When people talk about an employer’s impact, they tend to rely upon easily understood metrics. There are plenty of good reasons for this, but a business’ importance to its community often can’t be captured fully by its employee count, median wage or tax bill.
Consider Boardman Foods, which in 2021 transformed a longtime after-school program hosted at its facility into an off-site child care program that serves scores of families throughout the community.
Boardman Foods is a family owned company that processes onions, peppers, cucumbers and other vegetables at its facility next to the Port of Morrow. This location, which provides easy highway, rail and Columbia River access, allows Boardman to ship vegetables throughout the world. The plant itself employs as many as 300 people during peak periods.
Like many employers, Boardman Foods experiences periodic workforce shortages. In response to one such shortage almost two decades ago, the company established 12-hour shifts, which allowed employees to work a full week in just three or four days while picking up overtime if they wanted.

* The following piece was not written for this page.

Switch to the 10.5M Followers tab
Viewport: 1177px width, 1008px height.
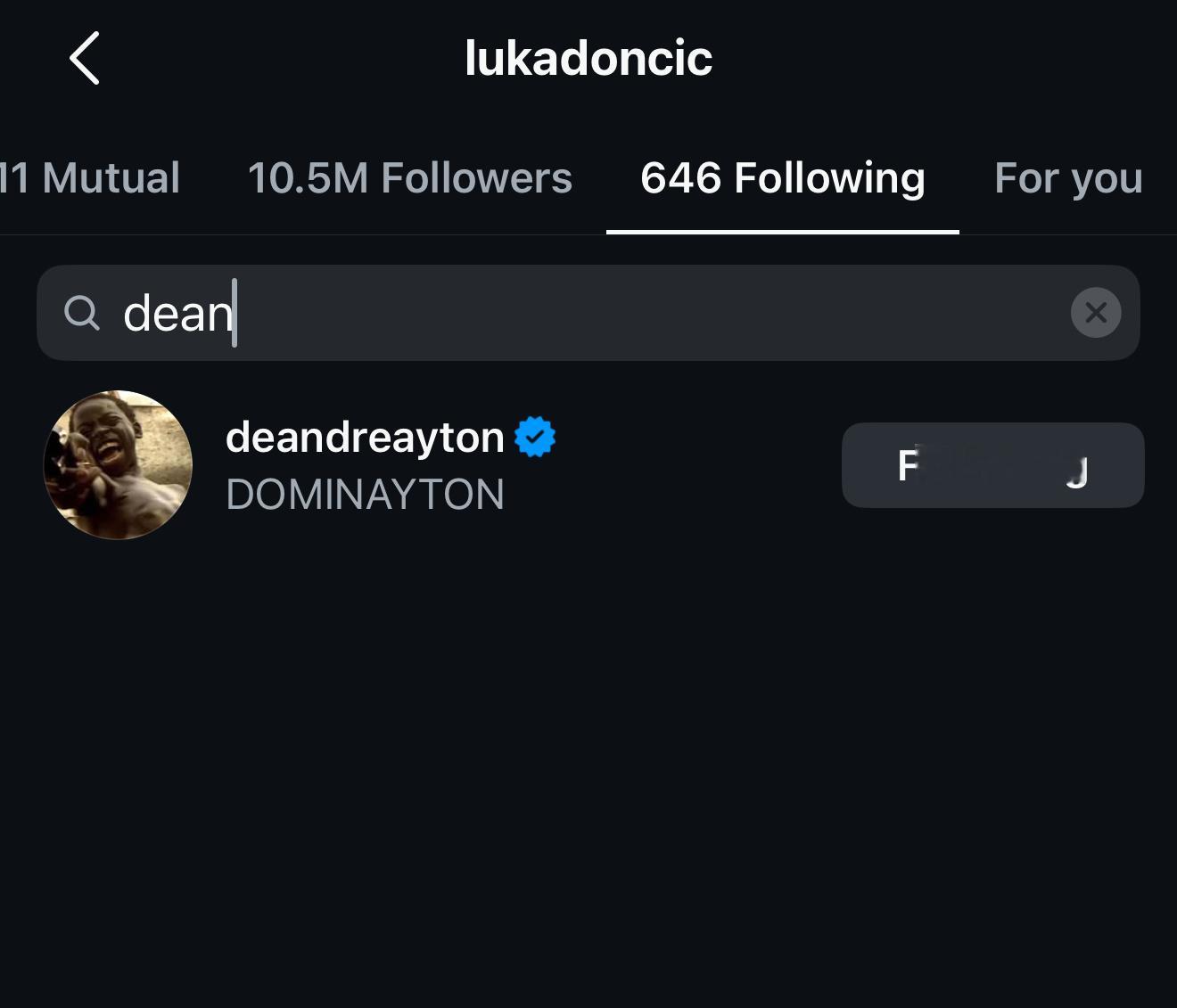point(410,177)

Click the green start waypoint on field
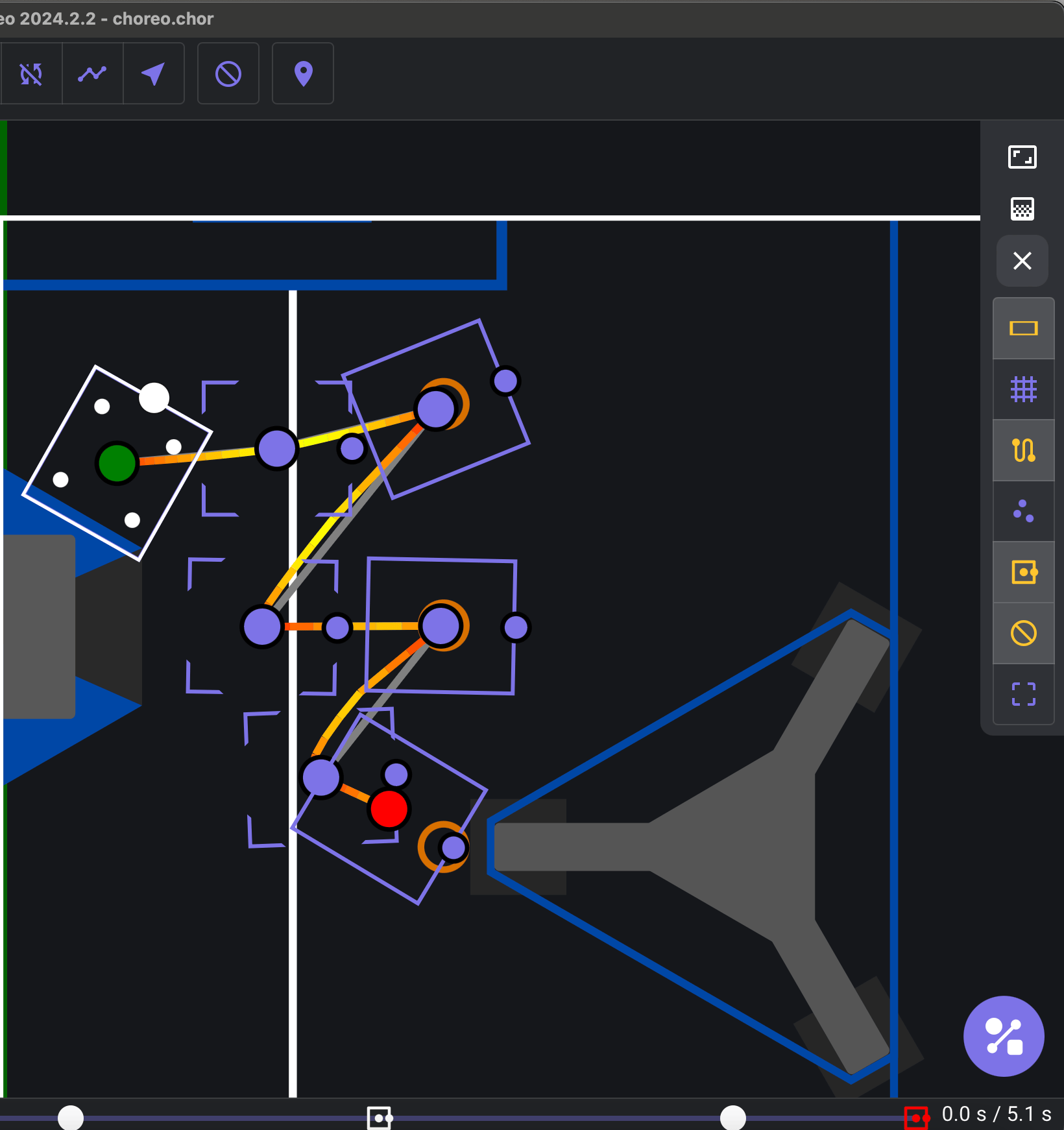point(117,463)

But working from 5 a.m. to 5 p.m. created child-care problems for some parents, who had to arrange for their children to be picked up after school and cared for until they got home, says Debbie Radie, Boardman Foods’ vice president for operations.
Radie, a working mother herself, was determined to solve the problem. She spearheaded the creation of a licensed after-school program in 2004 at Boardman Foods’ facility, where kids could receive help with homework and personalized instruction in reading, math and other skills. The school district helped by working a stop at Boardman’s facility into a bus route. The company’s after-school program allowed working parents to relax with their children after work rather than supervise homework, says Radie.
Boardman Foods’ after-school program chugged along for years. Then COVID happened, closing schools and forcing parents to juggle jobs, child care and remote instruction.
To the extent that it could, Boardman Foods accommodated the increased demand for care through its after-school program. But it wasn’t enough, says Radie. Many kids struggled to master the basics of remote instruction, including the use of Chromebooks and computer mice. Some families lacked at-home internet access, rendering remote instruction virtually impossible.
As she had almost two decades earlier, Radie set out to solve the problem. She successfully petitioned state child-care licensing officials to allow Boardman Foods to expand its after-school program to a full-day program. To handle the additional demand, she asked the Morrow County School District to lend the program an unused classroom. She was able to recruit and hire a program director, Brenda Profit, who had the teaching credentials and longtime community involvement that the center needed to ensure that the important educational expectations were included in the program.
But demand soared when word of Boardman’s program spread. Struggling parents who didn’t work for the company asked to be included as well. To accommodate them without putting Boardman Foods at risk, Boardman owners Brian Maag and Thomas Flaherty created a new entity, Families First Childcare.
The program then got lucky. The Port of Morrow offered the use of a newly completed addition to the Neal Early Learning Center, which had been built in the hope that a licensed child-care service provider would use it. In exchange for the space, Boardman Foods leadership agreed to continue their management of the program.
Then, in another stroke of luck, Nike donated tens of thousands of dollars’ worth of purpose-built classroom furniture through the Umatilla Morrow County Head Start program.
Families First Childcare has continued to expand even as the COVID pandemic has abated. It now serves children from infancy to age 12. A recent change in its licensure has allowed the program to increase capacity from 58 children to 84.
Though the per-child cost of personnel alone amounts to $2,000 per month for infant care, the program charges only $850. To keep the doors open and fees low, Families First Childcare receives significant support from area employers, including Lamb Weston, Threemile Canyon Farms, Amazon and, of course, Boardman Foods as well as other local business entities.
Ironically, the program has become less directly beneficial to Boardman Foods and its employees even as it has expanded. Families First now serves families from roughly 40 local companies, including fewer than five from Boardman Foods.
By evolving as it has, Boardman’s child care program has become a selling point for the community.
“When we have services in the community that are attractive, we have the ability to attract new talent to our region that would otherwise be going to larger cities,” Radie says. Amenities like affordable child care can help attract skilled professionals like electricians, managers, plumbers and forklift operators, whose presence helps everyone in the area.
Regardless of industry or location, Oregon employers cite access to affordable child care as a significant workforce impediment. High land, construction and labor costs make opening child care centers difficult. So do stringent licensing requirements for facilities and programs.
Still, with persistence, luck and plenty of support from area employers and governments, something like Families First Childcare can happen.
“Cities around the country are crying out for this kind of center,” Radie says. “We would hope that anything we’ve learned we can pass on.”